How to stop side channels?
  Remove side channels
    E.g., redesign processor to not commit to cache
    But every shared resource could be a side channel
  Reduce shared resources when processing secret data
    Process confidential data on a separate core
    With its own cache, etc.
    Requires refactoring of software --- not easy
  Measure channel and make them low bandwidth
    Hard to exploit

References:
  https://googleprojectzero.blogspot.com/2018/01/reading-privileged-memory-with-side.html
  https://cyber.wtf/2017/07/28/negative-result-reading-kernel-memory-from-user-mode/
  https://eprint.iacr.org/2013/448.pdf
  http://css.csail.mit.edu/6.858/2014/readings/ht-cache.pdf
  http://www.tau.ac.il/~tromer/papers/cache-joc-20090619.pdf
  http://www.tau.ac.il/~tromer/papers/handsoff-20140731.pdf
  http://www.cs.unc.edu/~reiter/papers/2012/CCS.pdf
  http://ed25519.cr.yp.to/
  http://cseweb.ucsd.edu/classes/fa05/cse240a/bp.pdf

Side-channel attacks on RSA
  [ Ref: https://crypto.stanford.edu/~dabo/papers/ssl-timing.pdf]
  Victim Apache HTTPS web server using OpenSSL, has private key in memory.
    Goal:  extract private key
  The basic plan is like Tenex system.
    Guess a bit at the time.
    But operations on server are noisy and so attack more complicated.
  Connected to Stanford's campus network.
  Adversary controls some client machine on campus network.
  Adversary sends specially-constructed ciphertext in msg to server.
    Server decrypts ciphertext, finds garbage padding, returns an error.
    Client measures response time to get error message.
    Uses the response time to guess bits of q.
  Overall response time is on the order of 5 msec.
    Time difference between requests can be around 10 usec.
  What causes time variations?  Optimizations to implement RSA efficiently
    Karatsuba vs normal; extra reductions.
  About 1M queries seem enough to obtain 512-bit p and q for 1024-bit key.
    p and q are the two primes that RSA uses to construct public and secret key
    Only need to guess the top 256 bits of p and q, then use another algorithm.
  Counter measures are needed (e.g., RSA blinding)

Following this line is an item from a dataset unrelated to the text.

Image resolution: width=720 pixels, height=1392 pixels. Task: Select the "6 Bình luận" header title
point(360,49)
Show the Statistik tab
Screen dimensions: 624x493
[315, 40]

How worried should we be about RSA timing attacks?
  Relatively tricky to develop an exploit (but that's a one-time problem).
  Possible to notice attack on server (many connection requests).
    Though maybe not so easy on a busy web server cluster?
  Adversary has to be close by, in terms of network.
    Not that big of a problem for adversary.
    Can average over more queries, co-locate nearby (Amazon EC2),
      run on a nearby bot or browser, etc.
  Adversary may need to know the version, optimization flags, etc of OpenSSL.
    Is it a good idea to rely on such a defense?
    How big of an impediment is this?
  If adversary mounts attack, effects are quite bad (key leaked).